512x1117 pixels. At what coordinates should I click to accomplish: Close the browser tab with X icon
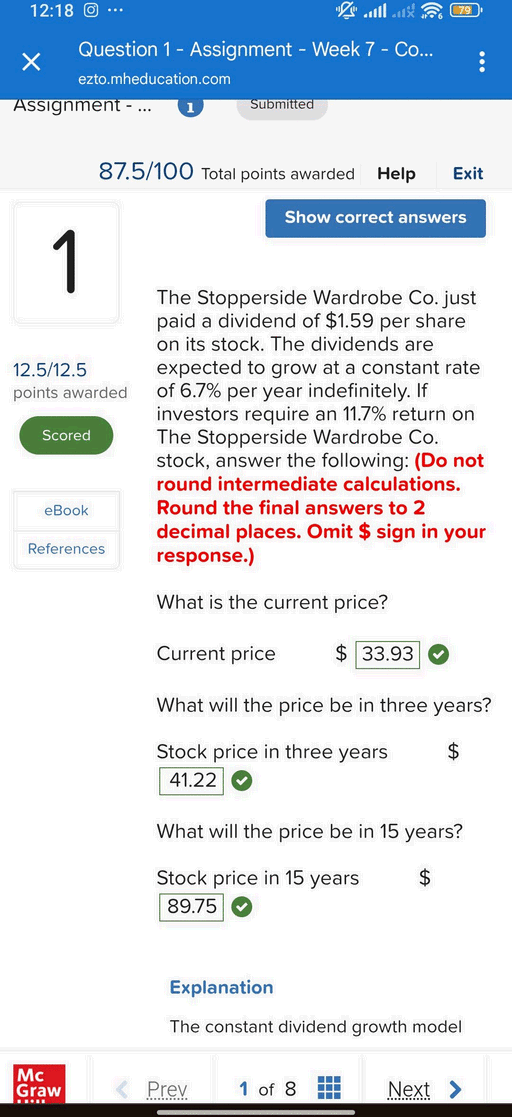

--

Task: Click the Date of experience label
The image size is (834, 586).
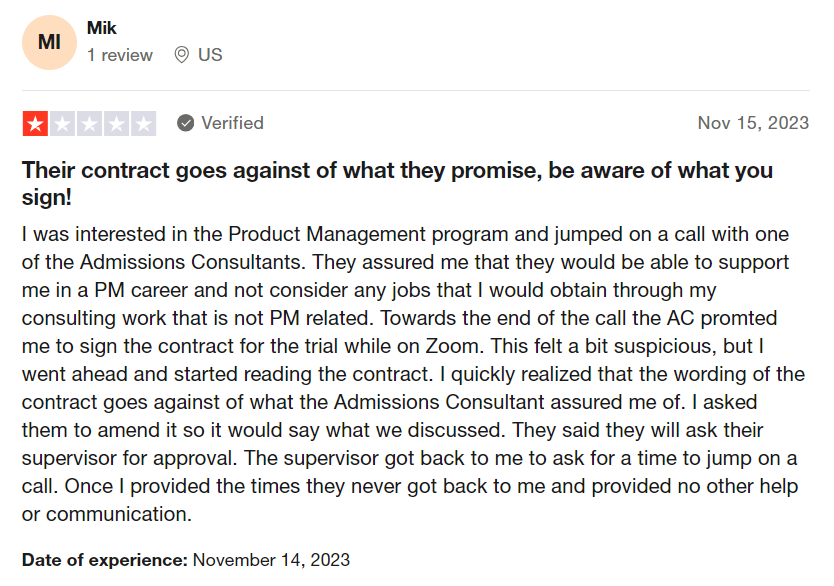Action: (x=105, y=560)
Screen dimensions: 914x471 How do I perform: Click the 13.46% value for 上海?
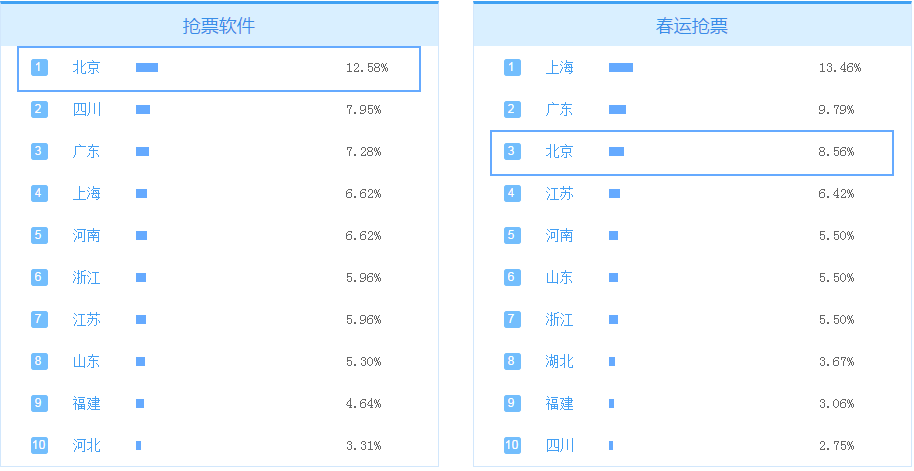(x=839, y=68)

To do – Begin at the line that contains "Task: Click the Date of experience label" and stop after the line that contains "(x=839, y=68)". Write out only those entries again, switching "Date of experience" to "Date of visit" and keeping everything else unchanged, but omit the pictures.

The result –
Task: Click the Date of visit label
The image size is (834, 586).
Action: (x=105, y=560)
Screen dimensions: 914x471 How do I perform: Click the 13.46% value for 上海?
(x=839, y=68)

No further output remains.